Activity ::
Retype all of the records precisely.

Given information ::

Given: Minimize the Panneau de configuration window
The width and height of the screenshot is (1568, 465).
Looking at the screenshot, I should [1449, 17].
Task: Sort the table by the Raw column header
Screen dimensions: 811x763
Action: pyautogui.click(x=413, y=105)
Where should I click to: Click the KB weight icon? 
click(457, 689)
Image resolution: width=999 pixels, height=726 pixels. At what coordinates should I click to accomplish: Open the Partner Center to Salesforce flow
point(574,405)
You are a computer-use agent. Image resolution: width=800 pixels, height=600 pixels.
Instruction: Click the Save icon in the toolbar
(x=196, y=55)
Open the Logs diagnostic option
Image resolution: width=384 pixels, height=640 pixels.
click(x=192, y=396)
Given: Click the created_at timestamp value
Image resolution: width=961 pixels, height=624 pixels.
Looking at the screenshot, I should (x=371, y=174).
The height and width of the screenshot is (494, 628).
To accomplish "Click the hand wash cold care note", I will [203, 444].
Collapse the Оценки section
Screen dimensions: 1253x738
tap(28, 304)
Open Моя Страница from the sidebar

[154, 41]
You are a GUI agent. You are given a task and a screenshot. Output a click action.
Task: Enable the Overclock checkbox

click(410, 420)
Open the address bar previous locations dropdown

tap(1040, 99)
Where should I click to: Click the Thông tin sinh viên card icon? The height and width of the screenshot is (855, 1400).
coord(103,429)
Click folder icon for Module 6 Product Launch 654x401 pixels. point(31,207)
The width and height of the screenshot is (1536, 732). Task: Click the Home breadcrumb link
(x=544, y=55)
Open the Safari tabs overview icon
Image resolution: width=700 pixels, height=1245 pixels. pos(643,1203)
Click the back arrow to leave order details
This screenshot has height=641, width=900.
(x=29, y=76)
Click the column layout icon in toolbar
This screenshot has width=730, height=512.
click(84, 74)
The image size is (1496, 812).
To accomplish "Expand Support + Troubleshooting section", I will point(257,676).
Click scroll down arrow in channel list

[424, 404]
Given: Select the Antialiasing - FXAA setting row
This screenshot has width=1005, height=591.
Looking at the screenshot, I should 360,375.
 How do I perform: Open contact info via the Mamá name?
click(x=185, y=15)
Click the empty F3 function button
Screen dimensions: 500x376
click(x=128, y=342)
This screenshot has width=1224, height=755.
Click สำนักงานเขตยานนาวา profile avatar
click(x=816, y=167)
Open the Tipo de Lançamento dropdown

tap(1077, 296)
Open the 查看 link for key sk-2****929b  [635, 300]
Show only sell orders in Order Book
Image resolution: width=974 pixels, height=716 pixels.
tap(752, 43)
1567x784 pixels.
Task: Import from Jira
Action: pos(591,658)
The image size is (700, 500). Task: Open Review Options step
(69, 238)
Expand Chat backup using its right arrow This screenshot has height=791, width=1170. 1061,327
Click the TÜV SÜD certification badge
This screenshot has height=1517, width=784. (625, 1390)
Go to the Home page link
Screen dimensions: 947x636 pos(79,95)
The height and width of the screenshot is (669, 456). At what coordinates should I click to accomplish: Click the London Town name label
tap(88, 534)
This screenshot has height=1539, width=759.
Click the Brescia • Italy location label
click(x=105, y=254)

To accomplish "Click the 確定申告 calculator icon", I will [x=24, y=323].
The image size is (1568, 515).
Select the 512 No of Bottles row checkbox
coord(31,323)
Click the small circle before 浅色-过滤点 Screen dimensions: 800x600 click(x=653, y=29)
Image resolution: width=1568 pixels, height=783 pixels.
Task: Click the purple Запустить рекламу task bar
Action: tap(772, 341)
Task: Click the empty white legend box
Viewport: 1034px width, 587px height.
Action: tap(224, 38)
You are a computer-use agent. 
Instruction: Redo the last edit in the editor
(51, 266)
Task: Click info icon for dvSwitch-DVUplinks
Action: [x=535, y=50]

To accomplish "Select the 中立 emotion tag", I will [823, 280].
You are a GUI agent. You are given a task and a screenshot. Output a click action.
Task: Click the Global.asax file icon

Solved problem ::
Given: Minimize the Panneau de configuration window
The width and height of the screenshot is (1568, 465).
Looking at the screenshot, I should [1449, 17].
Task: Sort the table by the Raw column header
Screen dimensions: 811x763
Action: pyautogui.click(x=413, y=105)
Where should I click to: Click the KB weight icon? 
click(457, 689)
Image resolution: width=999 pixels, height=726 pixels. At what coordinates should I click to accomplish: Open the Partner Center to Salesforce flow
point(574,405)
You are a computer-use agent. Image resolution: width=800 pixels, height=600 pixels.
Instruction: Click the Save icon in the toolbar
(x=196, y=55)
Open the Logs diagnostic option
Image resolution: width=384 pixels, height=640 pixels.
click(x=192, y=396)
Given: Click the created_at timestamp value
Image resolution: width=961 pixels, height=624 pixels.
Looking at the screenshot, I should (x=371, y=174).
The height and width of the screenshot is (494, 628).
To accomplish "Click the hand wash cold care note", I will [203, 444].
Collapse the Оценки section
Screen dimensions: 1253x738
tap(28, 304)
Open Моя Страница from the sidebar

[154, 41]
You are a GUI agent. You are given a task and a screenshot. Output a click action.
Task: Enable the Overclock checkbox

click(410, 420)
Open the address bar previous locations dropdown

tap(1040, 99)
Where should I click to: Click the Thông tin sinh viên card icon? The height and width of the screenshot is (855, 1400).
coord(103,429)
Click folder icon for Module 6 Product Launch 654x401 pixels. point(31,207)
The width and height of the screenshot is (1536, 732). Task: Click the Home breadcrumb link
(x=544, y=55)
Open the Safari tabs overview icon
Image resolution: width=700 pixels, height=1245 pixels. pos(643,1203)
Click the back arrow to leave order details
This screenshot has height=641, width=900.
(x=29, y=76)
Click the column layout icon in toolbar
This screenshot has width=730, height=512.
click(84, 74)
The image size is (1496, 812).
To accomplish "Expand Support + Troubleshooting section", I will point(257,676).
Click scroll down arrow in channel list

[424, 404]
Given: Select the Antialiasing - FXAA setting row
This screenshot has width=1005, height=591.
Looking at the screenshot, I should 360,375.
 How do I perform: Open contact info via the Mamá name?
click(x=185, y=15)
Click the empty F3 function button
Screen dimensions: 500x376
click(x=128, y=342)
This screenshot has width=1224, height=755.
Click สำนักงานเขตยานนาวา profile avatar
click(x=816, y=167)
Open the Tipo de Lançamento dropdown

tap(1077, 296)
Open the 查看 link for key sk-2****929b  [635, 300]
Show only sell orders in Order Book
Image resolution: width=974 pixels, height=716 pixels.
tap(752, 43)
1567x784 pixels.
Task: Import from Jira
Action: pos(591,658)
The image size is (700, 500). Task: Open Review Options step
(69, 238)
Expand Chat backup using its right arrow This screenshot has height=791, width=1170. 1061,327
Click the TÜV SÜD certification badge
This screenshot has height=1517, width=784. (625, 1390)
Go to the Home page link
Screen dimensions: 947x636 pos(79,95)
The height and width of the screenshot is (669, 456). At what coordinates should I click to accomplish: Click the London Town name label
tap(88, 534)
This screenshot has height=1539, width=759.
Click the Brescia • Italy location label
click(x=105, y=254)

To accomplish "Click the 確定申告 calculator icon", I will [x=24, y=323].
The image size is (1568, 515).
Select the 512 No of Bottles row checkbox
coord(31,323)
Click the small circle before 浅色-过滤点 Screen dimensions: 800x600 click(x=653, y=29)
Image resolution: width=1568 pixels, height=783 pixels.
Task: Click the purple Запустить рекламу task bar
Action: tap(772, 341)
Task: Click the empty white legend box
Viewport: 1034px width, 587px height.
Action: tap(224, 38)
You are a computer-use agent. 
Instruction: Redo the last edit in the editor
(51, 266)
Task: Click info icon for dvSwitch-DVUplinks
Action: [x=535, y=50]

To accomplish "Select the 中立 emotion tag", I will [823, 280].
You are a GUI agent. You are given a task and a screenshot. Output a click action.
Task: Click the Global.asax file icon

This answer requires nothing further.